**WHAT THE TASK ASKS**.
The expected answer holds every line from the first line of the data below through the line containing "Open the user account menu", exactly as written, and no other line.

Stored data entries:
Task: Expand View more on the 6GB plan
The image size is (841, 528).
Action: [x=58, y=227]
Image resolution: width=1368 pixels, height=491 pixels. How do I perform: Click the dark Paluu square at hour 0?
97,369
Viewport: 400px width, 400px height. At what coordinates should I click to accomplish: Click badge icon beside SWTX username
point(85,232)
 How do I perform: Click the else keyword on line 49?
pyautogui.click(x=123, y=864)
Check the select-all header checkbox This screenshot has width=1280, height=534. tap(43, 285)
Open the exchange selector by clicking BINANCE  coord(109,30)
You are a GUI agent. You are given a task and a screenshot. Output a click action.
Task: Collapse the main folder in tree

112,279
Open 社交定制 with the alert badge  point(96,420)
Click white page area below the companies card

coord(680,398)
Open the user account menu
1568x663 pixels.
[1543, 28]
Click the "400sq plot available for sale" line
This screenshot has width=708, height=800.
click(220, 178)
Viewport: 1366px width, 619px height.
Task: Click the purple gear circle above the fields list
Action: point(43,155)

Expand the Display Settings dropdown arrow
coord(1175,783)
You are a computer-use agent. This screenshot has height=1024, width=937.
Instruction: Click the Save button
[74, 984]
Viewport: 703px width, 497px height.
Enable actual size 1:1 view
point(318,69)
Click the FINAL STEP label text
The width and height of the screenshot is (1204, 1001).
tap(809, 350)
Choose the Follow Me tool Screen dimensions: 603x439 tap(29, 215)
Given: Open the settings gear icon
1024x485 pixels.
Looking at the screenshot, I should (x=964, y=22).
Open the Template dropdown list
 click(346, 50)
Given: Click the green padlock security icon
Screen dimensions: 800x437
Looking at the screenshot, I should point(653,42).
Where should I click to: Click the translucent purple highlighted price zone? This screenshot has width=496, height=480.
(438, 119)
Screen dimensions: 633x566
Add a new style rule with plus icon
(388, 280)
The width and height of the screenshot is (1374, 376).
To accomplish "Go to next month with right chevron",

**PROBLEM SOLUTION**.
Task: Expand View more on the 6GB plan
The image size is (841, 528).
Action: [x=58, y=227]
Image resolution: width=1368 pixels, height=491 pixels. How do I perform: Click the dark Paluu square at hour 0?
97,369
Viewport: 400px width, 400px height. At what coordinates should I click to accomplish: Click badge icon beside SWTX username
point(85,232)
 How do I perform: Click the else keyword on line 49?
pyautogui.click(x=123, y=864)
Check the select-all header checkbox This screenshot has width=1280, height=534. tap(43, 285)
Open the exchange selector by clicking BINANCE  coord(109,30)
You are a GUI agent. You are given a task and a screenshot. Output a click action.
Task: Collapse the main folder in tree

112,279
Open 社交定制 with the alert badge  point(96,420)
Click white page area below the companies card

coord(680,398)
Open the user account menu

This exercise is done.